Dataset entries
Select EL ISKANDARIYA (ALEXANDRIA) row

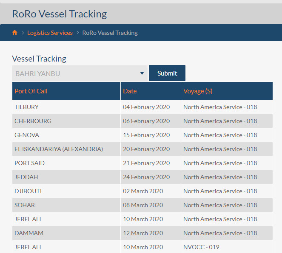[142, 149]
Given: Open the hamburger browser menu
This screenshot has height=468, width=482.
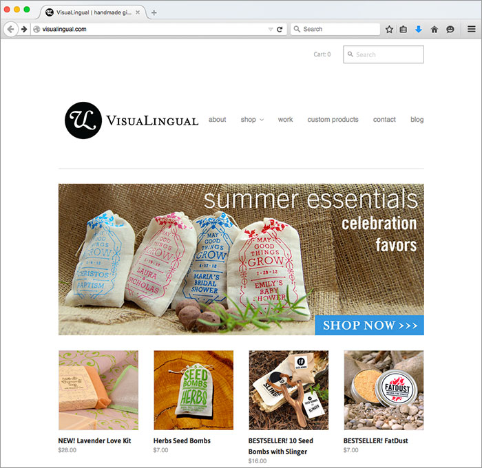Looking at the screenshot, I should pos(472,29).
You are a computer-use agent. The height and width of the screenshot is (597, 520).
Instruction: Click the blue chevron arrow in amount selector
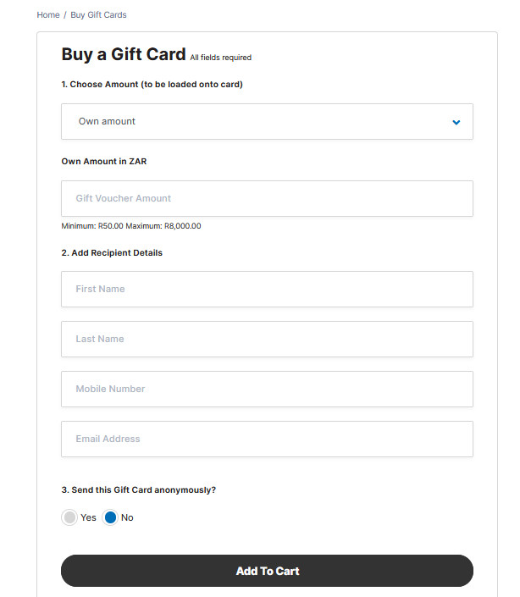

EXERCISE BRIEF
Could you repeat exactly the lines from the one containing "This screenshot has height=468, width=482." to the last line of the records, both included, and leave out every picture?

ANSWER SPACE
This screenshot has height=468, width=482.
Looking at the screenshot, I should pos(472,29).
You are a computer-use agent. The height and width of the screenshot is (597, 520).
Instruction: Click the blue chevron arrow in amount selector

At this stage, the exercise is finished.